Stated goal
Put the lines from the one containing "Where should I click to: Click Activer" through the one containing "pyautogui.click(x=137, y=522)", inclusive, into a Markdown table with the columns "Row" and "Line", numbering each row and leaving out blank lines.

Records of locating words and elements:
--

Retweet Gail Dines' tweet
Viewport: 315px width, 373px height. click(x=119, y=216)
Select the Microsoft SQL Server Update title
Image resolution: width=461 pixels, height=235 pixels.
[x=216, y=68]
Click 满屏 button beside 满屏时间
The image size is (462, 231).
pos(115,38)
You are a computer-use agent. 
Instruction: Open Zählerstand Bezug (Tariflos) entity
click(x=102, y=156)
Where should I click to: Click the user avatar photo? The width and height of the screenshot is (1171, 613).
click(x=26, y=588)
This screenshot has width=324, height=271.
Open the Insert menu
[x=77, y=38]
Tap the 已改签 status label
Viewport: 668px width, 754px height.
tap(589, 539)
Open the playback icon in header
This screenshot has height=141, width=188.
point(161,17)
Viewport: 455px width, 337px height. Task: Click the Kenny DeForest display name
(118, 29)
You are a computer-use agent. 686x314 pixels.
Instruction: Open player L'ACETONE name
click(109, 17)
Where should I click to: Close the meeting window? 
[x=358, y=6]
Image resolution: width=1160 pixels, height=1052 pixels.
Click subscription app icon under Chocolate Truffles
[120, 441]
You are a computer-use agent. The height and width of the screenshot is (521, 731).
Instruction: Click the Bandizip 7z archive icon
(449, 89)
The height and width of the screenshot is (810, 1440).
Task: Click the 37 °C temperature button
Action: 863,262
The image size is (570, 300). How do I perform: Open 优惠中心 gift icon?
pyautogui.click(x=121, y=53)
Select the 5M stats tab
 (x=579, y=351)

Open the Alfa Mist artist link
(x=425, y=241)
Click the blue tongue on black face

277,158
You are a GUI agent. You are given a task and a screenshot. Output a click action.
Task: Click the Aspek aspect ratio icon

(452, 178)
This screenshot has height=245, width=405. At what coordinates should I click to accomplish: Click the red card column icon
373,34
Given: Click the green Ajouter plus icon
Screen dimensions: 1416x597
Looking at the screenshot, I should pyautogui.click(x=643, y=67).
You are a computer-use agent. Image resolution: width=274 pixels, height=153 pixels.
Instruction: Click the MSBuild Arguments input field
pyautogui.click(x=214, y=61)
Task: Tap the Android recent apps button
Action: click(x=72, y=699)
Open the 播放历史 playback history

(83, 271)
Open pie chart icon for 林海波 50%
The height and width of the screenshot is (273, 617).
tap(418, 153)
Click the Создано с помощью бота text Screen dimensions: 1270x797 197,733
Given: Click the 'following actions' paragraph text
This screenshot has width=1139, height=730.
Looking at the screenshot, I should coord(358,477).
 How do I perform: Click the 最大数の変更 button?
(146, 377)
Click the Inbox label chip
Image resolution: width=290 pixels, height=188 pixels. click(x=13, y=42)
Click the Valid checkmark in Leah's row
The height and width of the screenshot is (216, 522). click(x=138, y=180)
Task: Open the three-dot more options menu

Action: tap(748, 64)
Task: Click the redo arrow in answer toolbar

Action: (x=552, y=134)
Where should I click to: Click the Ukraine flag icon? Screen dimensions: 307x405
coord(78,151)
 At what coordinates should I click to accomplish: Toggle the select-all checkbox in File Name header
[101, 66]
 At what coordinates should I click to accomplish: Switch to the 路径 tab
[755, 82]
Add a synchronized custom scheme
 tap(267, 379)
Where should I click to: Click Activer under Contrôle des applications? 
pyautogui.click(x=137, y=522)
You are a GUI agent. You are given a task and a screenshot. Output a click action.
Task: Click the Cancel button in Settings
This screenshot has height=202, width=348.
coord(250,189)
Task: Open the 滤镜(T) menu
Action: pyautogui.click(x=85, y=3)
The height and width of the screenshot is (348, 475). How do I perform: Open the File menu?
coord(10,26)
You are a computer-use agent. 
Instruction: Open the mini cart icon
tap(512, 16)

--

Finished task
| Row | Line |
|---|---|
| 1 | Where should I click to: Click Activer under Contrôle des applications?  |
| 2 | pyautogui.click(x=137, y=522) |